I love to garden. I lived in a condo with a deck for 15 years and had more than 40 pots outside, with a third of them dedicated to tomatoes, peas, beans and herbs. My wife moved in shortly after I bought the place and she started to like gardening, too. But, two years ago, she said she wanted a home with a yard. To make a long story short, we now have a home with a yard and garden, and can jams and freeze tomatoes all summer long. In the colder months, though, we go to the Winter Farmers Market hosted by the Downtown Alliance to get our veggies.

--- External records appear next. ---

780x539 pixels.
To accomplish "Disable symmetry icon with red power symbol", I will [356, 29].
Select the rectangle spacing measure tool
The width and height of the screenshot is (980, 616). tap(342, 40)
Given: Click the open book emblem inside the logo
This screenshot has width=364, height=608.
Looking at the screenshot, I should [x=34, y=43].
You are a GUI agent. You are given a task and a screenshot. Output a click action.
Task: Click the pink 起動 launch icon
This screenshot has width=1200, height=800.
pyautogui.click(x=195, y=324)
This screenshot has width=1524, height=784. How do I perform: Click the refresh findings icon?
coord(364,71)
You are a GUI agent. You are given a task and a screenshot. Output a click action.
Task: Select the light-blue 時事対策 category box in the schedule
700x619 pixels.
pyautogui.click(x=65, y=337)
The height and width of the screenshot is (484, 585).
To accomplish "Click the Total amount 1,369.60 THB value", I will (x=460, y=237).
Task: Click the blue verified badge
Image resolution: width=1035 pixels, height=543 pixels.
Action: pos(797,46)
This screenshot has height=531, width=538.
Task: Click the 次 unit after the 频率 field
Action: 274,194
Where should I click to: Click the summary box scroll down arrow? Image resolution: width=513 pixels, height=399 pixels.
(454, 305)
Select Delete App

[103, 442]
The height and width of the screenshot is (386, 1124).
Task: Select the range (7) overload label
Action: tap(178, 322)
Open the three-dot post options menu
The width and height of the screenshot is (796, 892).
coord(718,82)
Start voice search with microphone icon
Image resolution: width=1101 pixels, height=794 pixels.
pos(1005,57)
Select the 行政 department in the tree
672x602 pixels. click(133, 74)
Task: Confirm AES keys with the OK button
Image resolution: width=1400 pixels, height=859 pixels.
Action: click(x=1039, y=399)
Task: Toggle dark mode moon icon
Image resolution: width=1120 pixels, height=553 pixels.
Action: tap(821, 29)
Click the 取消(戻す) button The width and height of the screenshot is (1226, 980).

The market hopes to plan ahead, too. The state of Utah is moving its art and history collection to a new building behind the Capitol. The Utah State Historical Society staff in the Rio Grande Depot will move there. The vacant depot could possibly become our own version of Seattle's Pike Place Market. The Downtown Alliance (part of the Chamber of Commerce) has asked the Legislature to fund $300,000 for a feasibility study to see if the historic building is structurally sound enough to be used as a public market. Now this is an idea Republicans and Democrats should certainly agree upon.
Pike Place Market opened in 1907 and is easily one of the most popular tourist destinations in Washington state. Our Rio Grande Depot was finished in 1910 and is full of mixed elements of Renaissance Revival and Beaux Arts architecture. It was actually built by the developer to compete with the Union Pacific Depot just a few blocks north at what is now The Gateway. (FYI, a hotel will be attached to the Union Pacific Depot in the next two years.) The high arched windows inside the depot were originally green glass to keep the interior passenger waiting areas cool, and there was a barber shop, a restaurant (now the Rio Grande Café), a men's smoking room and a women's lounge as well as a telegraph office to wire messages (pre-phone and internet days, kids). It was the main hub to send tens of thousands of soldiers off to World War I and II, but it became less used as the returning soldiers came home, got jobs and bought cars. The 1950s saw a decline in passenger train service because everyone wanted their own car and the economy was booming.
There's no guarantee that we'll get a downtown indoor-outdoor market in Salt Lake City but, boy, wouldn't that be a great use of that beautiful old building? It's not a new idea. Many city leaders and history buffs have talked about the idea for years and I can't personally think of a better use of that beautiful space.